Title: Keep Them on a Leash
Summary: Graham needs to make her realize just how dangerous Regina is.
Note: Post Back Up. For anon's prompt on Tumblr. I decided instead of Emma and Maggie talking about Graham, that Maggie and Graham should have the talk. Also for lessawildmoon because I know she's been waiting for this. TW for rape mention. As always, strong anti-Regina.
After it was settled, when he had checked in on Maggie and Henry up in her room, he'd gone back to his own. As soon as the door was shut, he all but collapsed against the wall.
He cradled his head in his hands, his body shaking, as he played through what had happened.
His head absolutely throbbed as he tried to quell the white-hot bits of panic and rage that were not so easily squashed after seeing her again. Again, he considered how much simpler it would all be if she were gone. Violent images scrolled through his brain quicker than he could second-guess; they multiplied exponentially the more he tried to push them out.
His past was checked with regret and remorse for some of the things he'd done, but his actions before his enslavement weren't as easily markered. Protecting his family had never brought about a second thought. Having her gone … it would spell relief more than any other thing through his soul, that was certain. But it also triggered another feeling, something more akin to a vengeful delight. It made the detective in him a little alarmed.
Having Maggie around reinforced both sides of this. She was someone that reminded him of who he was in New York, but she was also another person to protect. He didn't need more people to protect. Not ones that would try to put him before themselves. He wasn't worth that; he'd had enough experience to know that. Especially not when there were others at stake.

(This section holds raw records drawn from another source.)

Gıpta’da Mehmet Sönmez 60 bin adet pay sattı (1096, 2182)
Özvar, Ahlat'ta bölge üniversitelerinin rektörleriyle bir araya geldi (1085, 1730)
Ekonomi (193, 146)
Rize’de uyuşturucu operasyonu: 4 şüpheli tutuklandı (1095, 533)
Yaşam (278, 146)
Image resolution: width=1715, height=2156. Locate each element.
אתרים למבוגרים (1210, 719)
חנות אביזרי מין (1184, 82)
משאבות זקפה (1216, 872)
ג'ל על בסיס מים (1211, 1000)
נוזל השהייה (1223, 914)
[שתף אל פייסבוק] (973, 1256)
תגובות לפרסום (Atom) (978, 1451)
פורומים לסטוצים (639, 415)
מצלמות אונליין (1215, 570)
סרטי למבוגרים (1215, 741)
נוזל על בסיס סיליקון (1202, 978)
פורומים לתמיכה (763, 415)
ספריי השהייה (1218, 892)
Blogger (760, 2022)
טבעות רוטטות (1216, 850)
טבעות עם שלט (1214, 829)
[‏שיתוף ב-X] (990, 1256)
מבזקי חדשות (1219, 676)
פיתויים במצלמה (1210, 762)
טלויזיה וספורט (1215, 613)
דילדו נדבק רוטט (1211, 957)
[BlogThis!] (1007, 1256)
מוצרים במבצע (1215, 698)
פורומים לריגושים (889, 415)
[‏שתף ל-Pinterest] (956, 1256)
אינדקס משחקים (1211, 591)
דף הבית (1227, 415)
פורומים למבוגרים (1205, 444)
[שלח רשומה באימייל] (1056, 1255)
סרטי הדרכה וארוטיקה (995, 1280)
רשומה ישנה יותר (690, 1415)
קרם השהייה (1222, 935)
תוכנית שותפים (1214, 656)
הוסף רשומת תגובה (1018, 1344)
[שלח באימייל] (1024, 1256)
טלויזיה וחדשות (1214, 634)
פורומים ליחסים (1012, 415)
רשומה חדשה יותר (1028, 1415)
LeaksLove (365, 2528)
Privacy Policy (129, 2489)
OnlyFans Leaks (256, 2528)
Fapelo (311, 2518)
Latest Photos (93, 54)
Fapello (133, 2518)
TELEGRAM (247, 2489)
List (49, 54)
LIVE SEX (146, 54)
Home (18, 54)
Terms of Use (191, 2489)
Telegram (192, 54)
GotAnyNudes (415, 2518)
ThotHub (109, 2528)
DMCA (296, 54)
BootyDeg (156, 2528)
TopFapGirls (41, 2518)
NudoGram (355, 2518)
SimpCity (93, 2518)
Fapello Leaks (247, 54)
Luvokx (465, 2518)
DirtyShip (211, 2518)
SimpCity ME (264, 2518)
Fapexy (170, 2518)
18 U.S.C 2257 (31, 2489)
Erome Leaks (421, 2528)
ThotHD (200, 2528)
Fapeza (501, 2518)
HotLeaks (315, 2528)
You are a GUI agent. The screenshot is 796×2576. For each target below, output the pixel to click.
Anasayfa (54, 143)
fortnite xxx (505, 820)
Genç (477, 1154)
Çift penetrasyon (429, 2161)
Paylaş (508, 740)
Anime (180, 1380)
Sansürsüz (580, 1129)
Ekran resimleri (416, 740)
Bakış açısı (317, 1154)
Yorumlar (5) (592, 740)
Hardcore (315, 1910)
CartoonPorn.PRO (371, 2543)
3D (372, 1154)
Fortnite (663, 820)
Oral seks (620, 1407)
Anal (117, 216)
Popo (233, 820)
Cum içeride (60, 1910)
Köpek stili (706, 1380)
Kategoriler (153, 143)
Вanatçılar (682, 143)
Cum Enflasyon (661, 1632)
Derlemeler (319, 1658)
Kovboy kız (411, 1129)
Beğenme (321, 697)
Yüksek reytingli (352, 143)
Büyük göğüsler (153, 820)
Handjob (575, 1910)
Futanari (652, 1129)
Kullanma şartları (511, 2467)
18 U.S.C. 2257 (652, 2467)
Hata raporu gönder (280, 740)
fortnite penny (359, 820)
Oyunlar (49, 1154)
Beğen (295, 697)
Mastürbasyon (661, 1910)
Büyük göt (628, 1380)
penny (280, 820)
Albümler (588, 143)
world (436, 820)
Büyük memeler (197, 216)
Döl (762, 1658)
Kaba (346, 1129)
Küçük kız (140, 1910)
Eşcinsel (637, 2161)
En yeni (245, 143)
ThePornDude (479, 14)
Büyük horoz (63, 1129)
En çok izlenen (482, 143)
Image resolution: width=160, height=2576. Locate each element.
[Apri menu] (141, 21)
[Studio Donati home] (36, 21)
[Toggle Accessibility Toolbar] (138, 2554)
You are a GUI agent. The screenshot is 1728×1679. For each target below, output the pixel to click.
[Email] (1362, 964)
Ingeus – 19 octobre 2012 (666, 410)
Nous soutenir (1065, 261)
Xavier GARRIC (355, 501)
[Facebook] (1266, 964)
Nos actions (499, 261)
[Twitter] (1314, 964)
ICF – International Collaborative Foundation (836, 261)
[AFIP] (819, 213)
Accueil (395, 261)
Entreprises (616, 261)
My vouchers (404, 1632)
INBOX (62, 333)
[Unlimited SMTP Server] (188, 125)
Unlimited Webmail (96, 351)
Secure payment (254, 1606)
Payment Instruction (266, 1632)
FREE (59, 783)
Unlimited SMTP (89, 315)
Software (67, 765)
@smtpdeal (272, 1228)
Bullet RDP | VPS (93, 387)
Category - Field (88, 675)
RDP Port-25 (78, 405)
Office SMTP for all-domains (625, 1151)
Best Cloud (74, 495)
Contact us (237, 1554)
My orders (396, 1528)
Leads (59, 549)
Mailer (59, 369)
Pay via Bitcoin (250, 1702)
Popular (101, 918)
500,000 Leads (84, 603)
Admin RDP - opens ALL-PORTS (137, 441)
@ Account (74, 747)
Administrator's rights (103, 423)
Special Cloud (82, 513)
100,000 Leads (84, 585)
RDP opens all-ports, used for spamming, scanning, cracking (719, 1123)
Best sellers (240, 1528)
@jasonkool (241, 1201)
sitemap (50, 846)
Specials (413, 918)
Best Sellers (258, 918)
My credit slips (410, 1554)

The door clicked open and he quickly swiped at his cheeks, not wanting to look quite so intensely upset in front of Emma. However, when he looked up, dark brown eyes were waiting for him instead. He shuddered and clanked his head back. No point in hiding from Maggie.
She was silent as she closed the door behind her. She leaned against the wall and then sunk down to the floor next to him. She pushed her legs out and crossed her arms, situating herself on the ground. He tried not to think about his migraine and the nauseating feeling of fury coursing through him, and couldn't manage to look at her directly as he did so. After a moment, she pulled a paper bag from her jacket pocket and unwrapped a plastic bottle of cheap whiskey.
He looked down at the bottle for half a second before a bitter laugh escaped him. He scrubbed his face with his hands and finally shook his head. "Thanks, but no."
She raised her eyebrows in surprise before twisting the cap. "You sure? Emma gave the okay."
He nodded with a furrowed brow. "I don't – I can't feel out of control right now."
She watched him out of the corner of her eye and then swallowed back a bit of the brown liquid. She winced and then set it to the side. "Okay."
She didn't prompt him to speak, and he wasn't entirely sure he was able to right now. They sat in silence for a while, the clock in the corner the only noise besides their breathing.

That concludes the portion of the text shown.